EXERCISE MATERIAL>
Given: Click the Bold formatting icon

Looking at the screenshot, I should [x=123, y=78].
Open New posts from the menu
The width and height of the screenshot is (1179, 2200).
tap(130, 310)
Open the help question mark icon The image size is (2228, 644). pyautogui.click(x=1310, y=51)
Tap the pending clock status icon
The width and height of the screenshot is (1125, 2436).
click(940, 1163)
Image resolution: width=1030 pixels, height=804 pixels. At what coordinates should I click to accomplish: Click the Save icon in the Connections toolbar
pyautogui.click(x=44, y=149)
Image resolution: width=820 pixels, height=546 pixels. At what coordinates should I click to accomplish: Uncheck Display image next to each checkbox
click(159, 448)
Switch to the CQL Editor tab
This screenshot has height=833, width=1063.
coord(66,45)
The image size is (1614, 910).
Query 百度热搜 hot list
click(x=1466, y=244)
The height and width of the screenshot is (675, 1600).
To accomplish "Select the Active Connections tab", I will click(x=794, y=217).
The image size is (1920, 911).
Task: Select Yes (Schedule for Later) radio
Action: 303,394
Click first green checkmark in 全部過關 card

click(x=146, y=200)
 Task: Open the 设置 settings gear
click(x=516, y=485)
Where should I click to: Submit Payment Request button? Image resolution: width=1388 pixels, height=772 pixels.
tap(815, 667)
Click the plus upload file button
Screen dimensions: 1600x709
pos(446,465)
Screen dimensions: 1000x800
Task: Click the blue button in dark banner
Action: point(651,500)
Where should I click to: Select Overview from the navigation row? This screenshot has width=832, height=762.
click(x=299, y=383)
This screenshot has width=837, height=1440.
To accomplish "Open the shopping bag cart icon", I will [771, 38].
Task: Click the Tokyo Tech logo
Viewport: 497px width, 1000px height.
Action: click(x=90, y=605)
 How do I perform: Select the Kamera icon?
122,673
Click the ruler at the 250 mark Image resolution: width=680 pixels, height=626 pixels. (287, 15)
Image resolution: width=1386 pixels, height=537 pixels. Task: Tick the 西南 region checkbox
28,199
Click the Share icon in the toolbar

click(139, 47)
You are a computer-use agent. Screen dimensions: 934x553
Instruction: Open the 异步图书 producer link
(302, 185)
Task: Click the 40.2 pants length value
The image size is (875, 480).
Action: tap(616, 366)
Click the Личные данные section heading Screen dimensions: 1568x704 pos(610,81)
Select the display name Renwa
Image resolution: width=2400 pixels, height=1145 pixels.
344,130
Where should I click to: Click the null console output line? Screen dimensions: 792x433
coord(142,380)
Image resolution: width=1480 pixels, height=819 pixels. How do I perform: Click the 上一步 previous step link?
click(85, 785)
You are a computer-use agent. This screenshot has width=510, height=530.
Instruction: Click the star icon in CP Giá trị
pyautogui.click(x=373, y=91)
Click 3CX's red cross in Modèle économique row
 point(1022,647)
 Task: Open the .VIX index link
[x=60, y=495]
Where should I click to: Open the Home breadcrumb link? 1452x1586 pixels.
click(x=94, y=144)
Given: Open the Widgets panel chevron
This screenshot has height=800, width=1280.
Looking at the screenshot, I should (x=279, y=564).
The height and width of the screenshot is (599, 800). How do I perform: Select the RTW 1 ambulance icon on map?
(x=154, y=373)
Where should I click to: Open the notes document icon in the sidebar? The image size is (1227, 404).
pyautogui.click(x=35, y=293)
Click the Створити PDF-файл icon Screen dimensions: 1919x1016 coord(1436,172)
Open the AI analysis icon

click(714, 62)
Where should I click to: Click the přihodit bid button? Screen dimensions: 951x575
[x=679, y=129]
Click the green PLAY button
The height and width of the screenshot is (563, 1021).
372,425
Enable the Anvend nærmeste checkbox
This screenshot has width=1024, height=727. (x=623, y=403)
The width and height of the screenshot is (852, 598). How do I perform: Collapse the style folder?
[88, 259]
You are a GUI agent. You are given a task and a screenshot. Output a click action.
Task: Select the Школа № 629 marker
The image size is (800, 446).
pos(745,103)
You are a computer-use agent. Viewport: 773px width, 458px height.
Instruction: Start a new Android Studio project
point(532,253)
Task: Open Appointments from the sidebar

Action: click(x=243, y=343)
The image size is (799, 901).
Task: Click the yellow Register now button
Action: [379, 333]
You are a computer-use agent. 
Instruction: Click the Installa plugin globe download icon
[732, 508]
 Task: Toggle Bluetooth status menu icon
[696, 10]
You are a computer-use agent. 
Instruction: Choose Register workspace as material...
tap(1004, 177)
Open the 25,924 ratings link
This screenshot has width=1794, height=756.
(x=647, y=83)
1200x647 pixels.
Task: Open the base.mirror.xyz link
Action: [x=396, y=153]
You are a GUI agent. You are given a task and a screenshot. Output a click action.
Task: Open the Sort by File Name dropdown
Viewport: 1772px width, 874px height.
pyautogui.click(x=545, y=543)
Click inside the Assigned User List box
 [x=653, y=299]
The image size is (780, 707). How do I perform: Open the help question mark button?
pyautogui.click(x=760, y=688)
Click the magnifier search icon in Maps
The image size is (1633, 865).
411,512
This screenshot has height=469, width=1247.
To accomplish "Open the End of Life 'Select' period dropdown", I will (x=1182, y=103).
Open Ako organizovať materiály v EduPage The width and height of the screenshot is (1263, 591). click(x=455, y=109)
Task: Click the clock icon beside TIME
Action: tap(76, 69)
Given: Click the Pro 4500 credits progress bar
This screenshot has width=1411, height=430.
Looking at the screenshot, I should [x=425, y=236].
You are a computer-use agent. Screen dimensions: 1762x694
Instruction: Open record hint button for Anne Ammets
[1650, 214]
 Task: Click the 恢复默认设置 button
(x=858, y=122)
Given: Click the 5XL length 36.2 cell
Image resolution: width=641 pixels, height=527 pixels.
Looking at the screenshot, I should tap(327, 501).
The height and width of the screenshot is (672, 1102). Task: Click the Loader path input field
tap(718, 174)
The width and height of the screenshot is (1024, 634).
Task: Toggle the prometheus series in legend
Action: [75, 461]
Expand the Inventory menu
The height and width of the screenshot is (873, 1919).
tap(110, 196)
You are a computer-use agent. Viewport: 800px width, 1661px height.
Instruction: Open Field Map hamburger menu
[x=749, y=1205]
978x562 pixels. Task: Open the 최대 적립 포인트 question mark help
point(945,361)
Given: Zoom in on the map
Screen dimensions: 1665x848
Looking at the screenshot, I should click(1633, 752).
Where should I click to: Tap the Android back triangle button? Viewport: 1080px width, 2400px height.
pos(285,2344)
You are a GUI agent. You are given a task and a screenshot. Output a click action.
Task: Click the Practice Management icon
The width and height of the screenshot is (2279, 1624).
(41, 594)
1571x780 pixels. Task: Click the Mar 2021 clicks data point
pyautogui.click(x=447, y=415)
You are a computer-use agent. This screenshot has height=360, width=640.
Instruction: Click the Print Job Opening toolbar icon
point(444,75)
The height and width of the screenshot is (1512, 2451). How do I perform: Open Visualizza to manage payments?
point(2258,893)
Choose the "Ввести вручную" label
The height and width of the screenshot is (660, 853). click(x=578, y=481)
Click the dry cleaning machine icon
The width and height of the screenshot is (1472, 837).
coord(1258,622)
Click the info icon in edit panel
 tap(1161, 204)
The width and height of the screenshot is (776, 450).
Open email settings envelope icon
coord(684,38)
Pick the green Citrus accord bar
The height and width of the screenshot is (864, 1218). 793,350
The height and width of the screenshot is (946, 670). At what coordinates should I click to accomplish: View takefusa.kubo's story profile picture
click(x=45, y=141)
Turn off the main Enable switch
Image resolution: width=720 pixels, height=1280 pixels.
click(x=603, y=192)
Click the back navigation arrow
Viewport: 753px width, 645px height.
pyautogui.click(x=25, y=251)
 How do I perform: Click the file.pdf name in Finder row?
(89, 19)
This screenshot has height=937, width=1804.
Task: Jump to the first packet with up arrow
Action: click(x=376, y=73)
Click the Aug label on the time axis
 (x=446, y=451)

YOUR INSTRUCTIONS>
Go through the material and report each line that holds the string "computer".

EXERCISE SOLUTION>
You are a computer-use agent. Screen dimensions: 934x553
You are a computer-use agent. This screenshot has width=510, height=530.
You are a computer-use agent. Viewport: 773px width, 458px height.
You are a computer-use agent. 
You are a computer-use agent. 
You are a computer-use agent. Screen dimensions: 1762x694
You are a computer-use agent. Viewport: 800px width, 1661px height.
You are a computer-use agent. This screenshot has height=360, width=640.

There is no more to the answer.